RSS feedback makes BJP use Masood tag to hilt
An internal assessment by the Rashtriya Swayamsevak Sangh that the BJP could fail to win a majority despite a strong pro-Modi narrative has prompted the party to go on an overdrive on Masood Azhar’s declaration as a global terrorist to whip up nationalist sentiments again.
The RSS, the party’s ideological parent, has alerted the BJP that although Narendra Modi remains the top choice for Prime Minister, likely attrition in the heartland states could pull the party’s tally down to 50 seats below the halfway mark of 272, sources said.
According to the RSS assessment, the BJP could get 210-220 seats and the NDA 240-250 seats in the 543-member Lok Sabha, Sangh sources said.

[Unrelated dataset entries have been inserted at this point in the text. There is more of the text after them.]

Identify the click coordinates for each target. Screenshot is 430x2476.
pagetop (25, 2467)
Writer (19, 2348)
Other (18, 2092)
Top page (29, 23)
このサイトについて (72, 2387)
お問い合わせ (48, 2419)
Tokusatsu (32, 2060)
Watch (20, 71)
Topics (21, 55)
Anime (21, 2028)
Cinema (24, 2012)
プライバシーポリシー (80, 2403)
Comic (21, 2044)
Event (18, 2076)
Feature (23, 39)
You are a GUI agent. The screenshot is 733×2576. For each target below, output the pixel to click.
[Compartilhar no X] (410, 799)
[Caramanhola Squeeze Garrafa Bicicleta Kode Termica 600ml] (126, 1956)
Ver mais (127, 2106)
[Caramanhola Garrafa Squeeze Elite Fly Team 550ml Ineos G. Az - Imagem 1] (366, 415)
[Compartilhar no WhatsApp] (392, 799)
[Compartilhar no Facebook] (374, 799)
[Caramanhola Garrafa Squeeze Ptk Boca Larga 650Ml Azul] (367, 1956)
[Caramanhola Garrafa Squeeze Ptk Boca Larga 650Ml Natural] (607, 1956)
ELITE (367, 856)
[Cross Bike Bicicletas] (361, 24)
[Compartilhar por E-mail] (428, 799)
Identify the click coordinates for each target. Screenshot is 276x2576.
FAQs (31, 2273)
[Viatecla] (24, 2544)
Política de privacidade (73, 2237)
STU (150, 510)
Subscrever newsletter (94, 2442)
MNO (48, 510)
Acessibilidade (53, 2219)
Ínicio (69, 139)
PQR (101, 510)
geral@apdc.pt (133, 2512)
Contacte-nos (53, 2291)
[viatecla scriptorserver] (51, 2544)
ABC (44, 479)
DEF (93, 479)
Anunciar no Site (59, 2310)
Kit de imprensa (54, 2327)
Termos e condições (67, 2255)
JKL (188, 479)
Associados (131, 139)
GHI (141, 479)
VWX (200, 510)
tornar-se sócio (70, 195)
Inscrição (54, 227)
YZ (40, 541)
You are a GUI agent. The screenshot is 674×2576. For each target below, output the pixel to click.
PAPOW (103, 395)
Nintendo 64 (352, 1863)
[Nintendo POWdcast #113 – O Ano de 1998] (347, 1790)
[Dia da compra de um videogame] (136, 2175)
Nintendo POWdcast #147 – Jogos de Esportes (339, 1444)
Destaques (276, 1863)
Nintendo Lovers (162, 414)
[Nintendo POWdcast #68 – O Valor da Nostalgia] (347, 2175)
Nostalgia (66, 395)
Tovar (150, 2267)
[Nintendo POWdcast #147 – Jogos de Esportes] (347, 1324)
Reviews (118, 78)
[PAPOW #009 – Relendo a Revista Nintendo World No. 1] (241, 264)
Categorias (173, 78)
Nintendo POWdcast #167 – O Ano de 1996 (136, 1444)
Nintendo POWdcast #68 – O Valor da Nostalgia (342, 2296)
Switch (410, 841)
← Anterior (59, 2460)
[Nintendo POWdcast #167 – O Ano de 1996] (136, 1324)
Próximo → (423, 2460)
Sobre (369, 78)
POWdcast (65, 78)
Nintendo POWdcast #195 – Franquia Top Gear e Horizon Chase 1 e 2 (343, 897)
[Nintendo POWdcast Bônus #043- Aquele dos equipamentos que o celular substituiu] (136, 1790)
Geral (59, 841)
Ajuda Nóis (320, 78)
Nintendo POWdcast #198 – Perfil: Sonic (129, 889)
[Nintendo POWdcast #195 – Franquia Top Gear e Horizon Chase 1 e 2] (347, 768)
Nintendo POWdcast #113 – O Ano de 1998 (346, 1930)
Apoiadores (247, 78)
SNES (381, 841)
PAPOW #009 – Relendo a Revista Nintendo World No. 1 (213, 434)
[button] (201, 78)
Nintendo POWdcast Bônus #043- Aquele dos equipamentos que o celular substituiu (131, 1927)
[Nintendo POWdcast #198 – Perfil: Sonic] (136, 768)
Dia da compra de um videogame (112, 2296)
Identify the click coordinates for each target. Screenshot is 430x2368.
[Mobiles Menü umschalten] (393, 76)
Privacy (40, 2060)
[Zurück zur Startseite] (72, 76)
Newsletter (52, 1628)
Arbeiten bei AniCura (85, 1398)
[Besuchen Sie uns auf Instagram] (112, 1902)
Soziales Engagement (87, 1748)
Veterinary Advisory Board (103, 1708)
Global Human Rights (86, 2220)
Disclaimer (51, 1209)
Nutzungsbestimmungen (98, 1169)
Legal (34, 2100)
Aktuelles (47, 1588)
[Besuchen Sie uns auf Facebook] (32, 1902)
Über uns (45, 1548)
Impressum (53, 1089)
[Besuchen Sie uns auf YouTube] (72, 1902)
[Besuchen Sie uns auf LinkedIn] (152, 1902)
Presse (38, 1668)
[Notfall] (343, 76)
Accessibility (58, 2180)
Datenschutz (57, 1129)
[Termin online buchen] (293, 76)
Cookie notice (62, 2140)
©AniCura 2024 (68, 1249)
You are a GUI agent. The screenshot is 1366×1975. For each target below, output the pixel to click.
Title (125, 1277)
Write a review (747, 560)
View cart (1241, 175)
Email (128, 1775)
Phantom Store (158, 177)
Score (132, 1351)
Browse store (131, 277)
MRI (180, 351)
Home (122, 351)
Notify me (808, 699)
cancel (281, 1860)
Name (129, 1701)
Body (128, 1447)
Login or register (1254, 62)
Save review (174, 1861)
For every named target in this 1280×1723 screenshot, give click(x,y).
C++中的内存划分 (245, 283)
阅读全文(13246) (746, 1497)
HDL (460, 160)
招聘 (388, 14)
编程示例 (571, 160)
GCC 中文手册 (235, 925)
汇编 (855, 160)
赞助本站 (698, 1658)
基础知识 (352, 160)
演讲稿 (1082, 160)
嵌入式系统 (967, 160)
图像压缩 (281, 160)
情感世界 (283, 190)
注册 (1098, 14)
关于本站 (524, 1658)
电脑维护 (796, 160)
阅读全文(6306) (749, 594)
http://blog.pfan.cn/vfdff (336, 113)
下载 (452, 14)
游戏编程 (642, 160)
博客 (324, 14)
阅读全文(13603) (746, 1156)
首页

The BJP alone had won 282 seats in 2014, a performance party chief Amit Shah claims it will better.
The RSS has a strong network of cadres on the ground, and its projection is based on their feedback. While the Sangh never announces these numbers officially, its leaders claim their assessment comes close to the results most of the time.
“The BJP is likely to fall much below the halfway mark, primarily because of the loss of a chunk of seats in Uttar Pradesh and marginal losses in states where its performance had peaked in 2014,” an RSS leader said. The BSP-SP-RLD alliance was inflicting a substantial damage on the BJP in Uttar Pradesh, this leader added.
“The BJP leadership is aware of this and is trying to generate a wave for the last three rounds of polling.”
Starting with the Prime Minister, the entire BJP leadership has latched on to the blacklisting of Masood Azhar as a global terrorist by the UN as a campaign issue for the last three phases of voting, mostly in the Hindi-speaking states.
“This is just the beginning, wait and watch happens next,” Modi told a rally in Jaipur on Wednesday, immediately after the UN decision, touting the Jaish-e-Mohammad chief’s blacklisting as a victory in his fight against terrorism.
Led by Modi, the BJP had gone on a similar overdrive in late February after the air strikes on Balakot, projecting these as proof of “new India’s” strength and claiming that no government in the past had dared take such a step.
Feedback from the ground had then enthused the BJP, with the party confident the nationalistic euphoria over the strikes would sway voters in its favour. Mid-election, however, the BJP’s feedback shows that the fizz over the air strikes has died down and another push is needed.
Masood Azhar’s listing could provide that push, the party believes.